Exact reproduction, images excluded: write out the records below.

======

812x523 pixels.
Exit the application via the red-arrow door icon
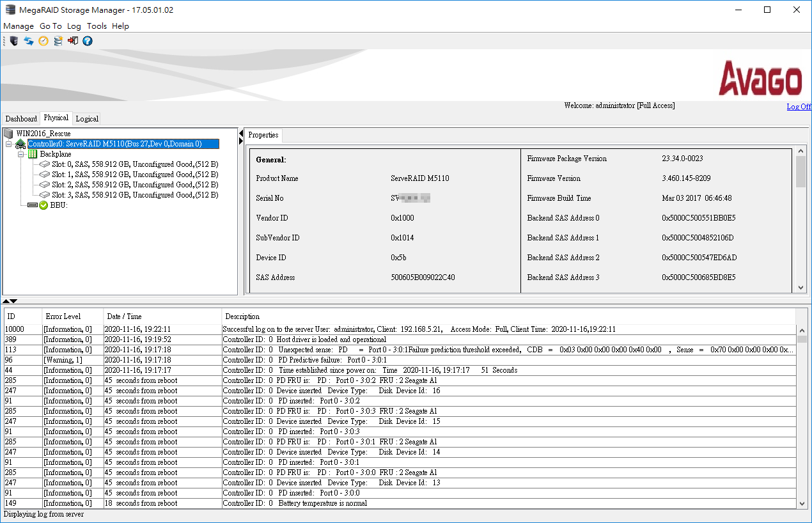pyautogui.click(x=72, y=41)
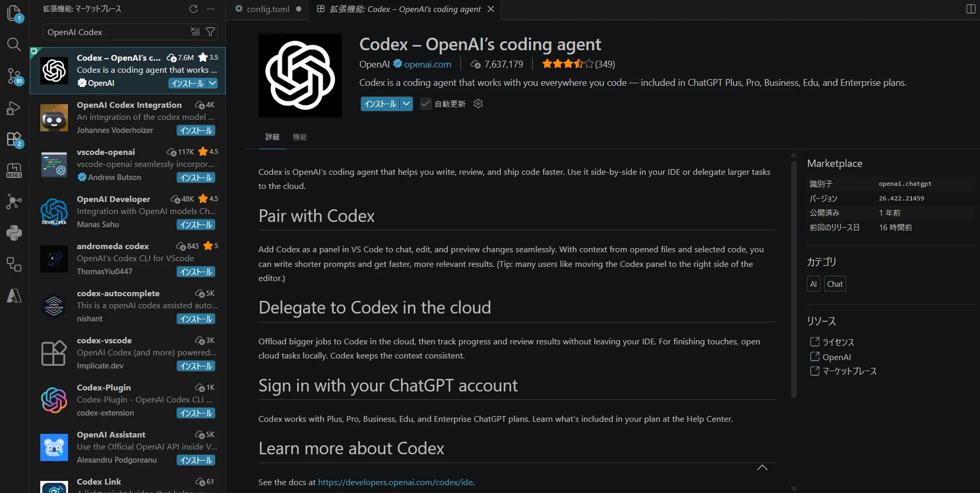Open the Search view in activity bar
Image resolution: width=980 pixels, height=493 pixels.
coord(14,44)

======

_Task solution_
812x523 pixels.
Exit the application via the red-arrow door icon
pyautogui.click(x=72, y=41)
Open the Search view in activity bar
Image resolution: width=980 pixels, height=493 pixels.
coord(14,44)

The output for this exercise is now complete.